Health Information Technology   Preauthorization  

Electronic Preauthorization


Md. Code Ann., Health-General Article § 19-108.2, (law) established four benchmarks, which aim to create administrative efficiencies in the preauthorization process by eliminating paper-based processes and enabling the electronic submission of preauthorization requests. The law required MHCC to work with State-regulated insurers, nonprofit health service plans, health maintenance organizations and pharmacy benefits managers (PBMs) (collectively “payors”) in implementing the benchmarks. 

Benchmark 1 - Provide online access to a listing of medical services and pharmaceuticals requiring preauthorization and the key criteria for making a determination.

Benchmark 2 - Establish an online system to receive preauthorization requests electronically and assign a unique identification number to each request for tracking purposes.
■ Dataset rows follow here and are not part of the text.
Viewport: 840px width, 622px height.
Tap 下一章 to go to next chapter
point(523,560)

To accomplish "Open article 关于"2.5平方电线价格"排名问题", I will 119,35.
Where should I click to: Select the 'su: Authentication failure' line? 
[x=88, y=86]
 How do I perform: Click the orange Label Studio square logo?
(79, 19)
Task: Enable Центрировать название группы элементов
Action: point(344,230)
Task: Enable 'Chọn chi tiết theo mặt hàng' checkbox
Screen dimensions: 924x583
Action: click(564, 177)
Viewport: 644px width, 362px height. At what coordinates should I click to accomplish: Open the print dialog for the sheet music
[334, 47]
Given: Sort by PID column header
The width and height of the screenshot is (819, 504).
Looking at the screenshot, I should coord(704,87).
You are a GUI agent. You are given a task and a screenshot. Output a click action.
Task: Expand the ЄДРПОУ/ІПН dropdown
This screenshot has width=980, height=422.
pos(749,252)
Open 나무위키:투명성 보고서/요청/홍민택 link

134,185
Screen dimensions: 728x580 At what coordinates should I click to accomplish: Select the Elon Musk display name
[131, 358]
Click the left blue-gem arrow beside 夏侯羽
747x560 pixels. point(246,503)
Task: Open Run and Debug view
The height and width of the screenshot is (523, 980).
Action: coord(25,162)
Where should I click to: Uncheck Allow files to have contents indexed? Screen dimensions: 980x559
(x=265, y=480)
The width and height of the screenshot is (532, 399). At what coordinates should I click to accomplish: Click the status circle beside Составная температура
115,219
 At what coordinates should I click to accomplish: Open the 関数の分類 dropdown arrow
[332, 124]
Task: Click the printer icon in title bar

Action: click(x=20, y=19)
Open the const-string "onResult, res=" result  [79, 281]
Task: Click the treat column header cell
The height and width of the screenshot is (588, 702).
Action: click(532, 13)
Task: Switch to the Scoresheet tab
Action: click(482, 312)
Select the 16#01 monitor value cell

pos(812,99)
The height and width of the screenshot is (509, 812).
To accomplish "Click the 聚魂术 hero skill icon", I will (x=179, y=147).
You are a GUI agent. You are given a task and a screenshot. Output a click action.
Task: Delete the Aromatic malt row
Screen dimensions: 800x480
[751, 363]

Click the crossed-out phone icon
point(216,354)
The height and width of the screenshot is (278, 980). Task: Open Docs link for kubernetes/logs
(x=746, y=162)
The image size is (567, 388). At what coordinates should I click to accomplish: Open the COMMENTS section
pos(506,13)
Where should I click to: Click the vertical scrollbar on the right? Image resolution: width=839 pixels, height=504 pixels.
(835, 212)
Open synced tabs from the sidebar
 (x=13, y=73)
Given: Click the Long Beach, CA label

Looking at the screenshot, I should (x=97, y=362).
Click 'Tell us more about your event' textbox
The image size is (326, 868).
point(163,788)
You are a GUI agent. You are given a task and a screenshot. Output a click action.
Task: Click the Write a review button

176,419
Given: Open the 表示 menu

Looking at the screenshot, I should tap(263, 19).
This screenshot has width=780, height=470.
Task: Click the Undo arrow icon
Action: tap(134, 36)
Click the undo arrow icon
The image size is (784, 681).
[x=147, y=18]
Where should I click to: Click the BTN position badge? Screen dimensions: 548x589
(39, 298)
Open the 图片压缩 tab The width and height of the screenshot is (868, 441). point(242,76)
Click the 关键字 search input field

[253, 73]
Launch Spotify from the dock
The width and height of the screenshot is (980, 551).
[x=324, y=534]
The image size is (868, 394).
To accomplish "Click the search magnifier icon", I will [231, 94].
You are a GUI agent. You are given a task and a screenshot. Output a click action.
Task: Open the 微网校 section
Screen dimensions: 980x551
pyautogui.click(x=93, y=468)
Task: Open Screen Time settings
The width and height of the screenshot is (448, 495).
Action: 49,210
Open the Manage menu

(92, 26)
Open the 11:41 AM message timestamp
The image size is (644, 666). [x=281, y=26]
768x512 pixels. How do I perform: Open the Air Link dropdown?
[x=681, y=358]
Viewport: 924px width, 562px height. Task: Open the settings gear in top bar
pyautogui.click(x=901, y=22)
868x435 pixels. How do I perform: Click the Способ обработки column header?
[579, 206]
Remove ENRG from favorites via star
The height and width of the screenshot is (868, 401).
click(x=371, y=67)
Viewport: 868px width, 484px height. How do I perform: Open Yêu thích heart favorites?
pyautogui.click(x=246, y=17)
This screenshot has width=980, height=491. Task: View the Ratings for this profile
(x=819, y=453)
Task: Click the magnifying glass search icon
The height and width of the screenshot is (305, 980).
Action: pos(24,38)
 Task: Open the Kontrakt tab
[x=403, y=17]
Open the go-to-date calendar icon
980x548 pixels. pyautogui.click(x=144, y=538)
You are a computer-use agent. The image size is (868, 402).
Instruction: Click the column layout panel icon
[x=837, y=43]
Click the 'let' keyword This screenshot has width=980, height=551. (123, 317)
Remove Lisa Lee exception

Benchmark 3 - Process all electronic preauthorization requests within established timeframes – for pharmaceuticals, in real-time or within one business day upon receiving all pertinent information; and for medical services, within two business days upon receiving all pertinent information.

Benchmark 4 - Establish an electronic process to allow health care providers to override a step therapy or fail-first protocol when submitting an electronic pharmaceutical preauthorization request.


The law required MHCC to report annually to the Governor and General Assembly through 2016.  The final report submitted by MHCC can be accessed here. Previous reports can be accessed here.

Payors' & PBMs' Online Portals

Included below are links to payors’ and PBM’s online preauthorization systems.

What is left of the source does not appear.